Within three weeks he had arranged all the formalities with the Jewish Agency, booked a flight and arrived in Israel.
He went to kibbutz ulpan in Ma’agan Michael and began to learn Hebrew. When the Carmel fires erupted he was itching to help and got his chance when he was able to go with his kibbutz “father” to play a part in extinguishing the fires. For an entire day he drove around the area, delivering water to farmers whose supply had been cut off, and putting out any spot fires they came across.
Today he is doing his army service in the Home Front Command and has 10 months left of his year and a half of official service.
As a new immigrant he was only required to do six months but insisted on doing more.
He started in a new combat unit, the HFC’s Search and Rescue unit, but had to leave because of health problems, so at the moment he has a desk job.
Gibson’s background is unusual and the family has had its share of tragedies. His mother was only 21 when she decided to become Jewish.
“My mother is a very logical woman and Christianity never made sense to her,” he says. “She started researching religion; she was a single mother with two children and she felt the need of a back-up community but she didn’t yet know which one. One day a friend was helping her organize her bookshelves and she pointed out that my mother had a few books on Buddhism, two or three on Christianity and two full shelves on Judaism. She realized this was what she wanted and approached an Orthodox congregation in Seattle. At 21 she underwent an Orthodox conversion and began to raise her two children (my half-siblings) as Orthodox.”

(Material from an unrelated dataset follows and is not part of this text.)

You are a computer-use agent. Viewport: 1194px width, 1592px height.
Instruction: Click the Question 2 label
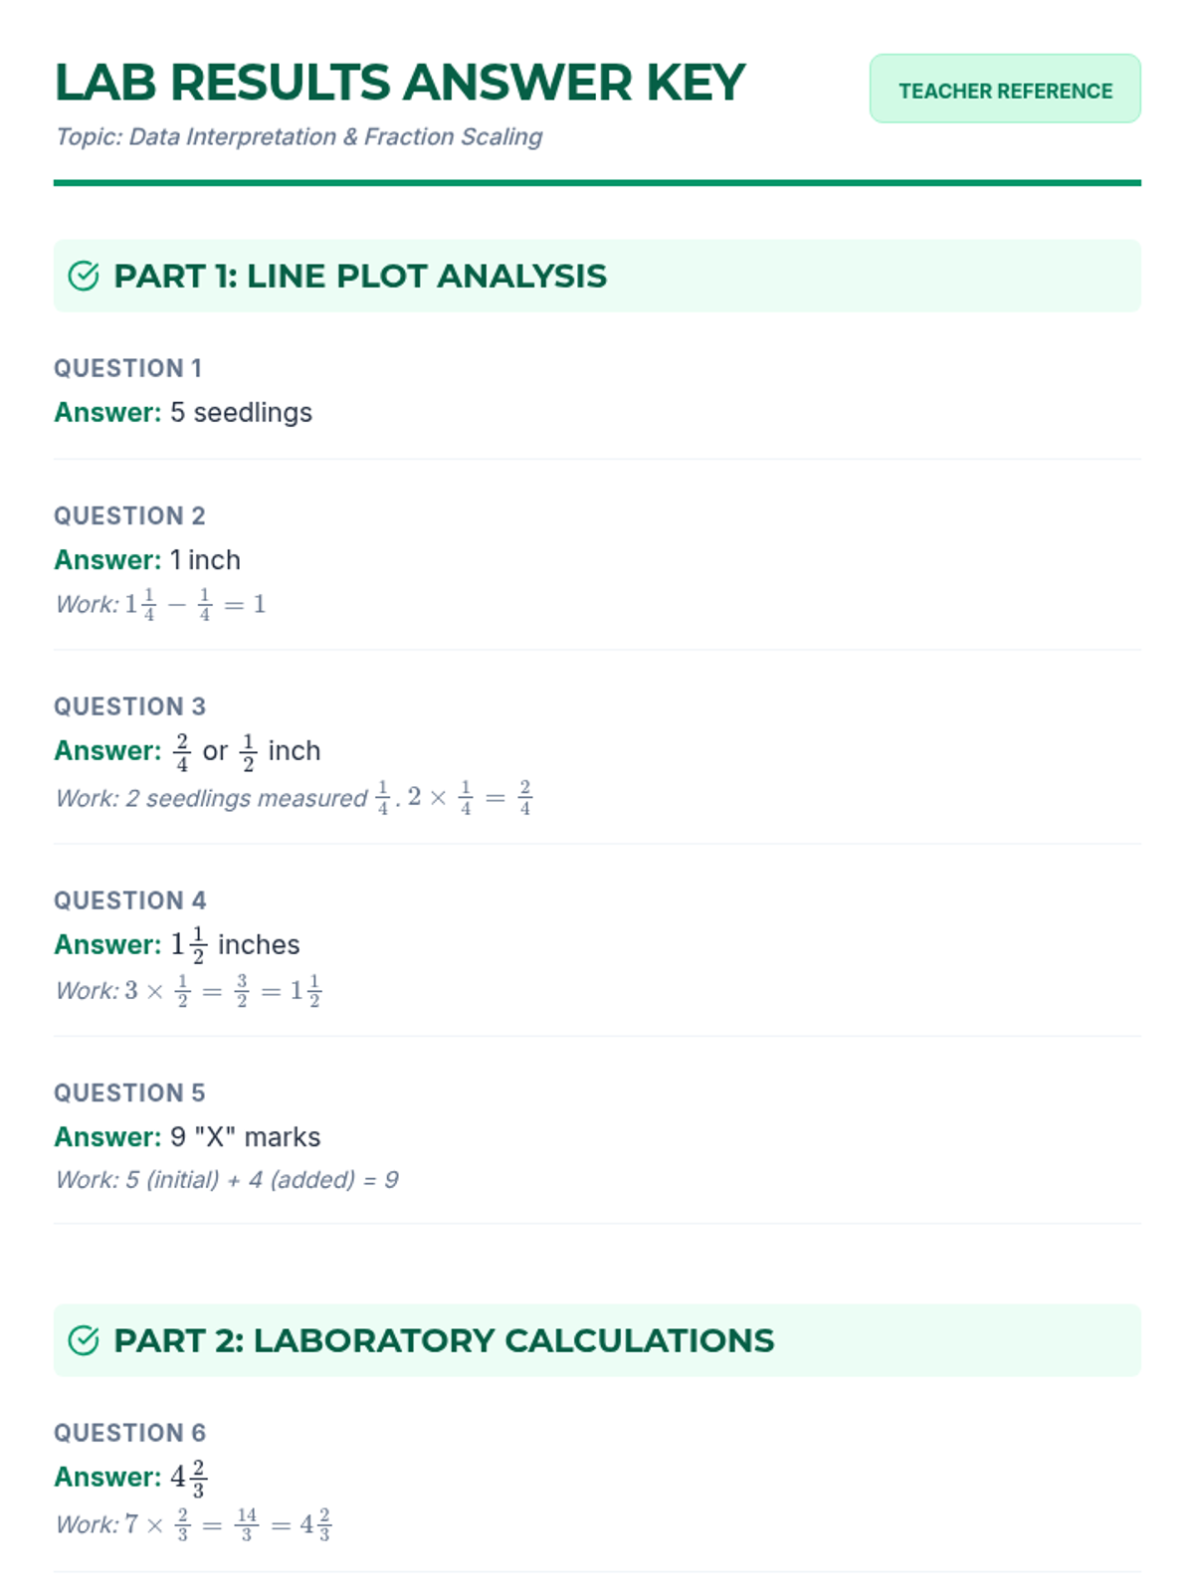click(x=129, y=515)
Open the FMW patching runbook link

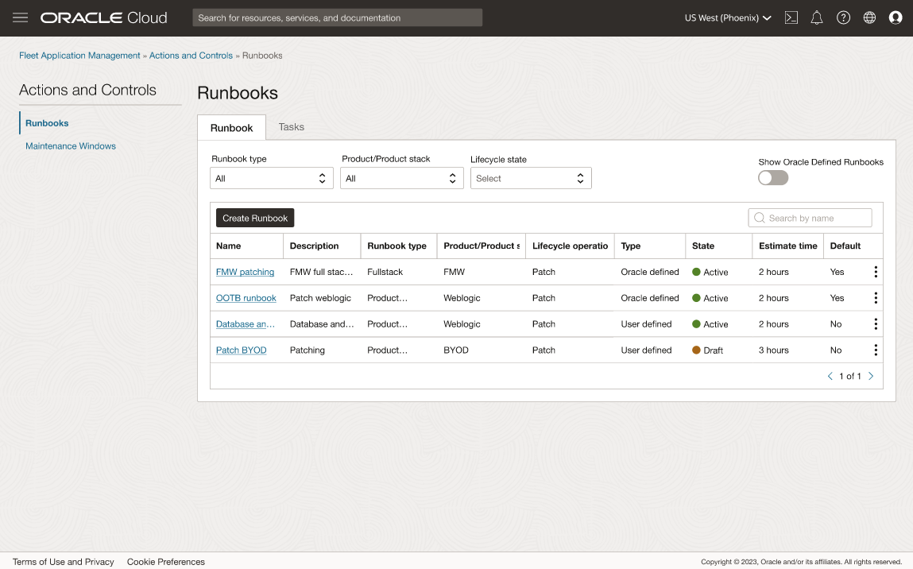pyautogui.click(x=245, y=272)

SOME TERRIBLE events happened in the family before and after Gibson was born in 1987. His older half-sister was murdered by a family friend. When Gibson was four his older half brother, high on drugs, tried to kill his parents. His mother had a broken arm and his father sustained a horrific head injury. Both parents became ill with cancer and his father eventually died when Gibson was 14. His older brother died of a drug overdose.
He looks at his phone calendar and remarks “I have his yahrzeit [anniversary of his death] in two days.”
With just his mother and himself left, the farm became derelict and he was not able to finish high school. But at the age of 18 he took himself in hand and decided he wanted a better life and started to study at the South Puget Sound Community College to gain a fire-fighting qualification. He also worked full-time as a fire-fighter, practically living at the station for a year.
Once in Israel he set about learning spoken Hebrew as he only knew how to read a little from his bar mitzva portion. Today his Hebrew is excellent and he has found being in the army especially helpful with the language.
“You speak it day in and day out,” he says. “I’ve not had a single problem integrating with Israelis and I feel really blessed. Commanders, officers and fellow soldiers all help and correct mistakes. They do poke fun at me sometimes, not for my Hebrew but because I’m so fair. I’m not used to all this strong sunshine as in Seattle it rains for much of the year so I got special permission to wear sunglasses while in basic training.”
Once he is discharged next year he hopes to become an Israeli fire-fighter and also to be able to teach Krav Maga in some way. He is learning from grand master Haim Zut and feels only a step away from Imi Lichtenfeld, the creator of Krav Maga who taught his teacher.
“I always called myself a ‘redneck Jew’” says Gibson with a self-deprecating smile. “I never lived with Jews.”
He’s certainly making up for that now.